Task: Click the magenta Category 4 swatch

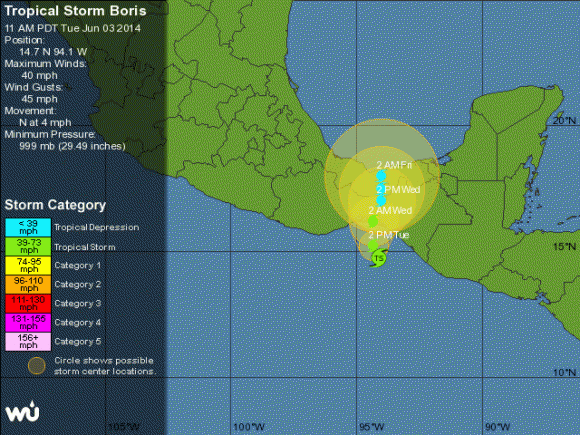Action: coord(28,322)
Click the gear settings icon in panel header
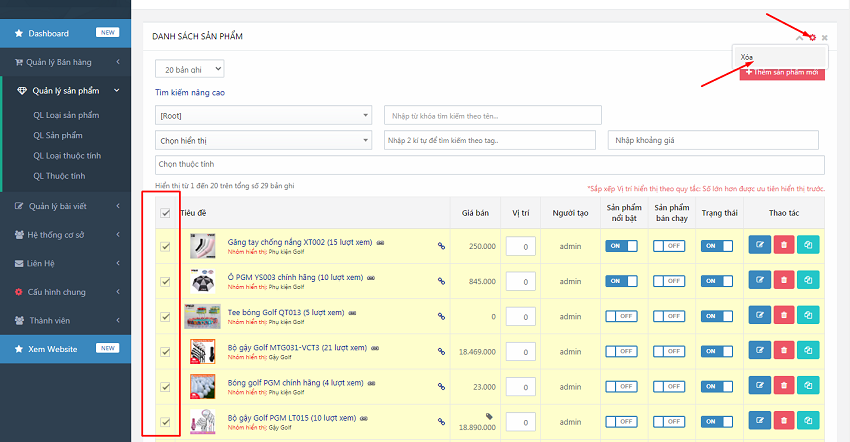The width and height of the screenshot is (850, 442). [812, 37]
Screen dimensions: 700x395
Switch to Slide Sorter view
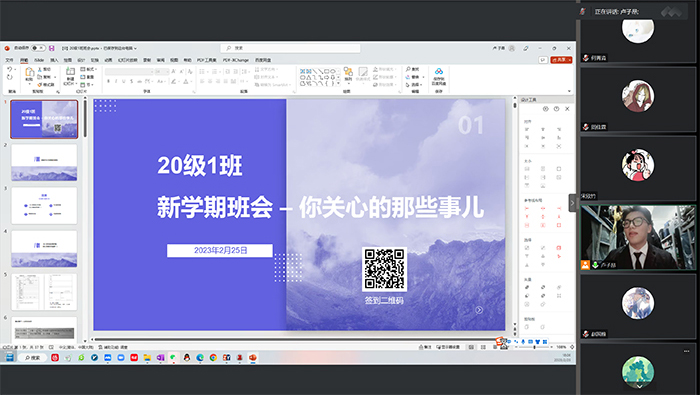tap(483, 347)
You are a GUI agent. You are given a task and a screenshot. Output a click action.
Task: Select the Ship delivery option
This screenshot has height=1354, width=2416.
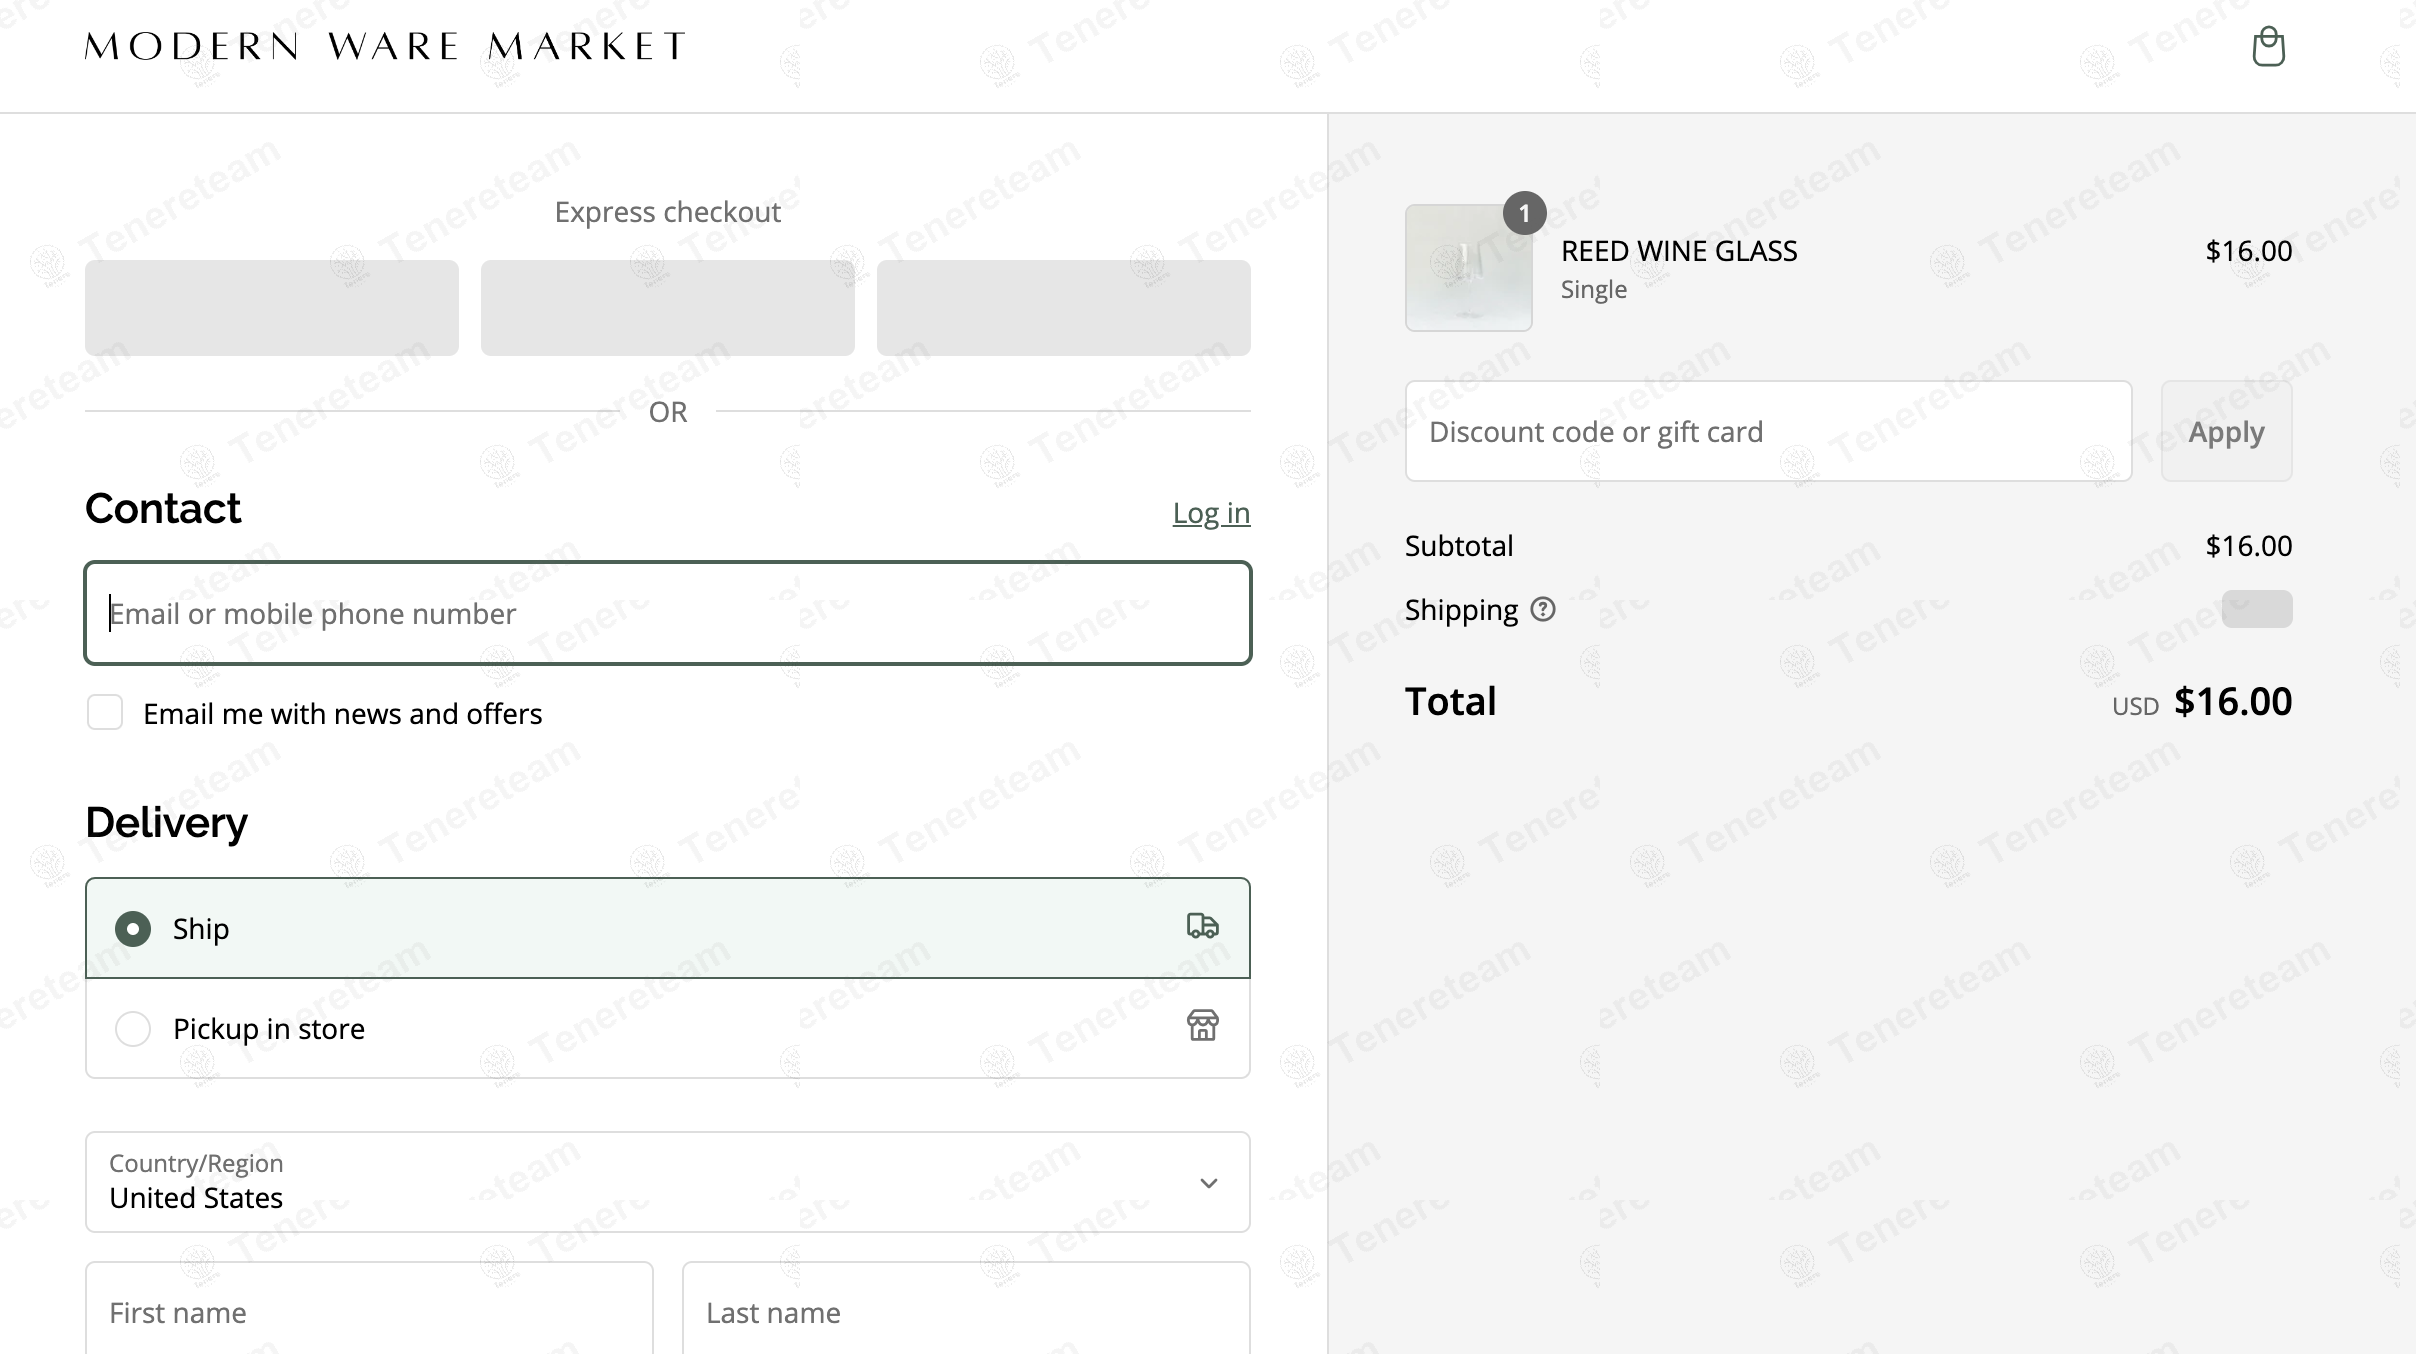[x=133, y=929]

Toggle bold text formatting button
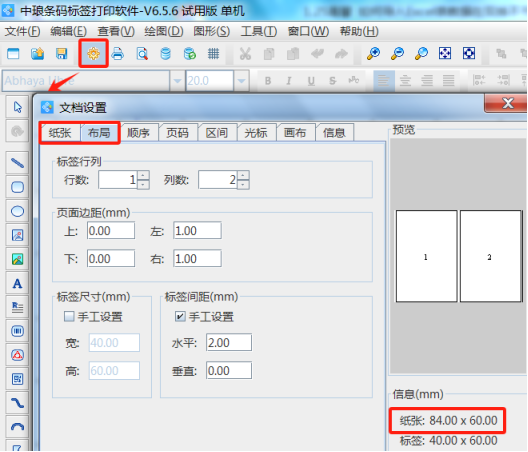pyautogui.click(x=268, y=81)
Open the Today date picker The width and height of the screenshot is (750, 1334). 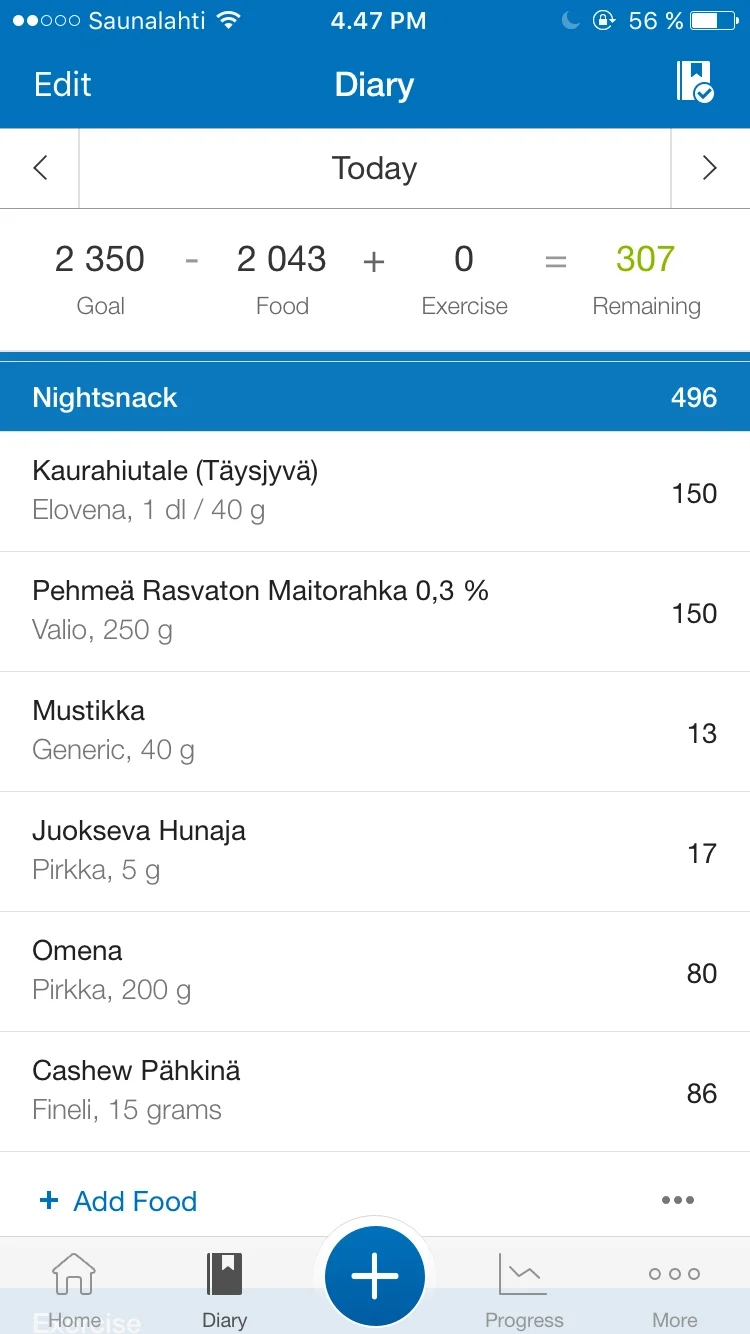coord(374,168)
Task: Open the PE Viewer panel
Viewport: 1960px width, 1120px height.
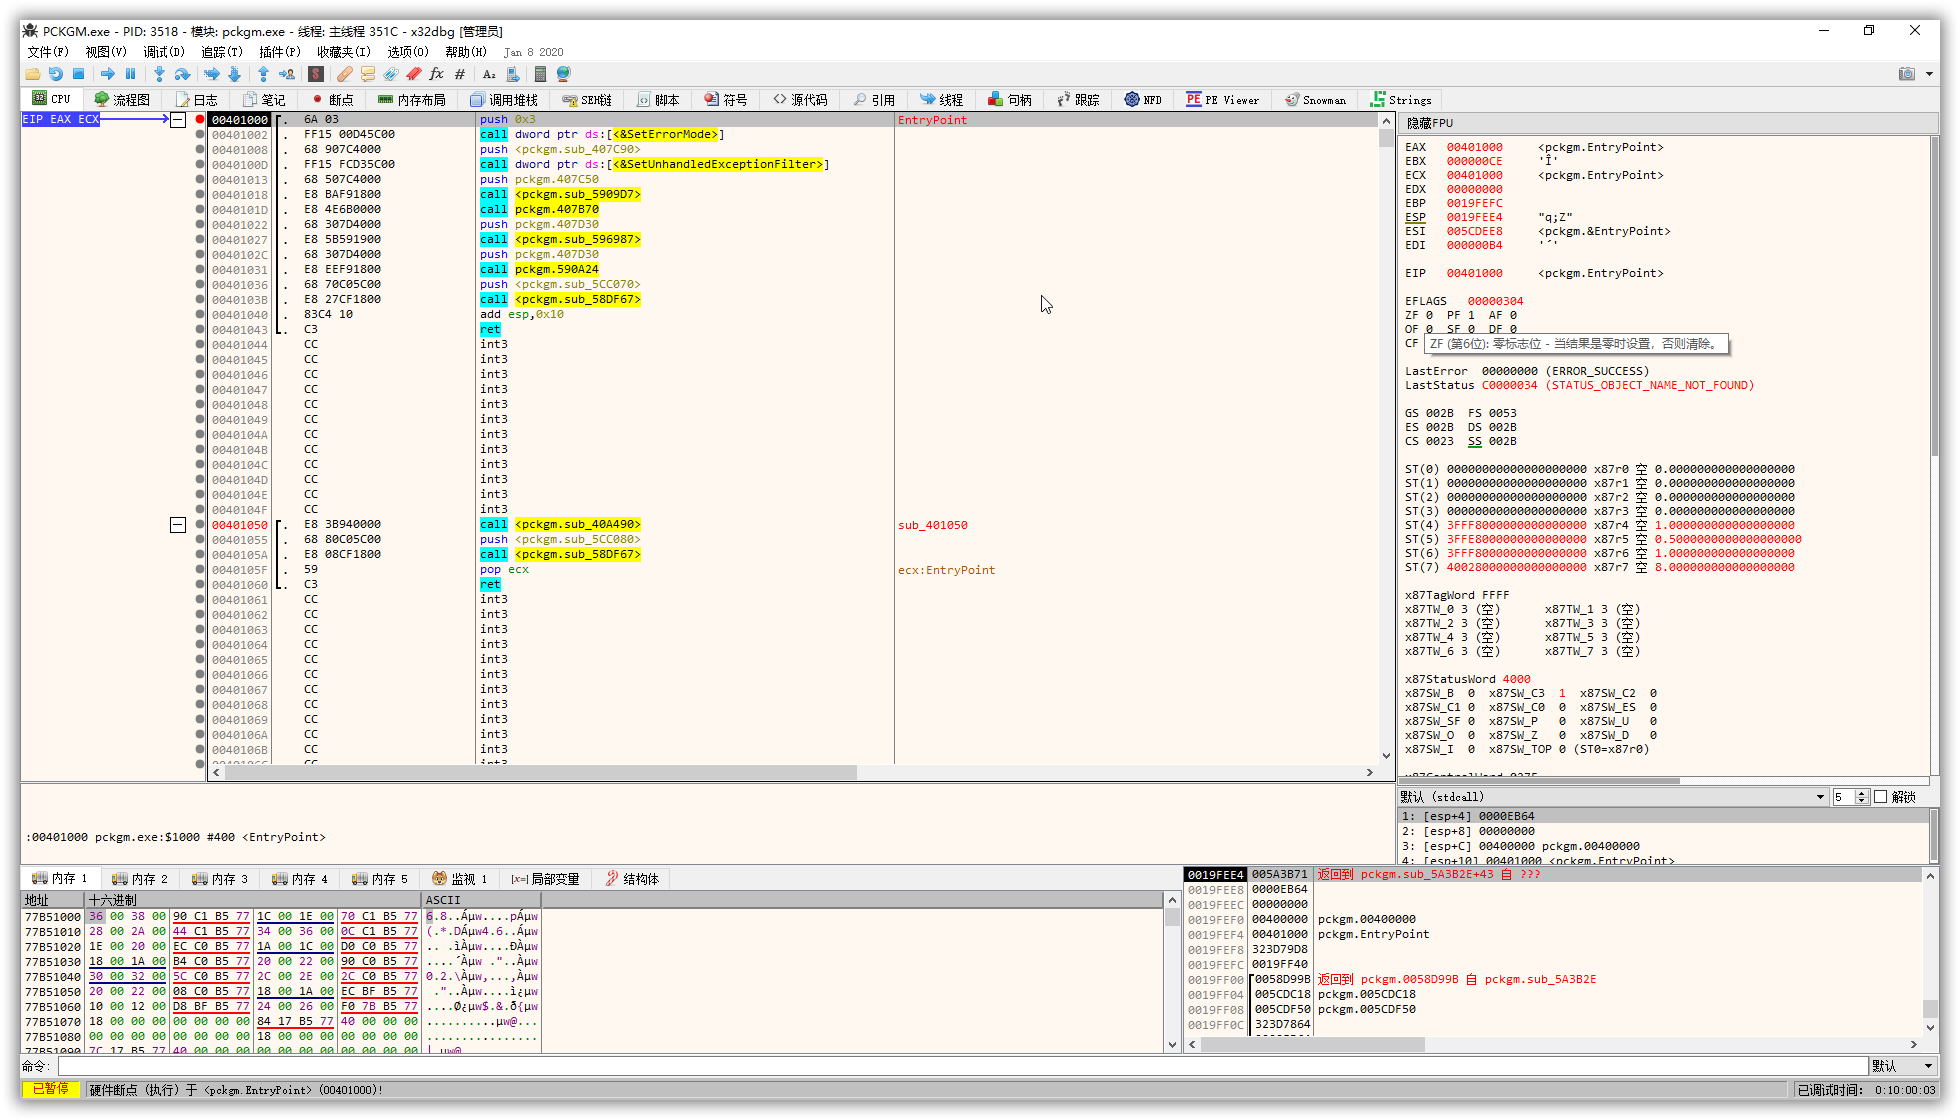Action: coord(1225,100)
--
* **TRY IT**: Pictures aside, repeat exactly every line from the top of the listing above through the line bearing "You are a GUI", inclusive.

* **ANSWER AREA**:
Task: Click the magenta Category 4 swatch

Action: coord(28,322)
Click the gear settings icon in panel header
The width and height of the screenshot is (850, 442). [812, 37]
Screen dimensions: 700x395
Switch to Slide Sorter view
tap(483, 347)
You are a GUI agent. You are given a task and a screenshot. Output a click action.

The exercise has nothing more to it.